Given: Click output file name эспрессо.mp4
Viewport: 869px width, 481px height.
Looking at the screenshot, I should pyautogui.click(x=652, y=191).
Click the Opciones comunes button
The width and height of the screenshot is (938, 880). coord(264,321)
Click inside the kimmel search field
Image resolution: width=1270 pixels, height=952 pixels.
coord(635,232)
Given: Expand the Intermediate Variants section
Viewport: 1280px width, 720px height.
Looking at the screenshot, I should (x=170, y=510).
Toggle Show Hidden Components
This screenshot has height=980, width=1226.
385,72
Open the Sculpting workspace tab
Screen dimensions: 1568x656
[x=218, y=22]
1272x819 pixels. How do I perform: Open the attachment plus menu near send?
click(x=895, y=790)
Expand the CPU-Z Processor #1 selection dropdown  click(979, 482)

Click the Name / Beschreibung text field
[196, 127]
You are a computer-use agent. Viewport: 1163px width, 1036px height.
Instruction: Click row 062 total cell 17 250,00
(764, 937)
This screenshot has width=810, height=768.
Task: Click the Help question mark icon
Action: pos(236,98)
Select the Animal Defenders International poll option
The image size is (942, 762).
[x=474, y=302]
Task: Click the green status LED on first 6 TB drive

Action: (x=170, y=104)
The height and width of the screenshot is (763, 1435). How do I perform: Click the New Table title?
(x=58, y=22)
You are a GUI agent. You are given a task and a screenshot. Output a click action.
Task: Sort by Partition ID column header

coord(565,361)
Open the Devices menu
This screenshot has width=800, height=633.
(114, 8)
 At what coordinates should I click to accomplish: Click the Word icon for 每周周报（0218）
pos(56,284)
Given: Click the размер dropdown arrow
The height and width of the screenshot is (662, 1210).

● Short task:
Copy every line of the records above, from the line containing "At what coordinates" through the end of the records, keeping each line unchanged.

● Response for this exercise:
 At what coordinates should I click to accomplish: Click the Word icon for 每周周报（0218）
pos(56,284)
Given: Click the размер dropdown arrow
The height and width of the screenshot is (662, 1210).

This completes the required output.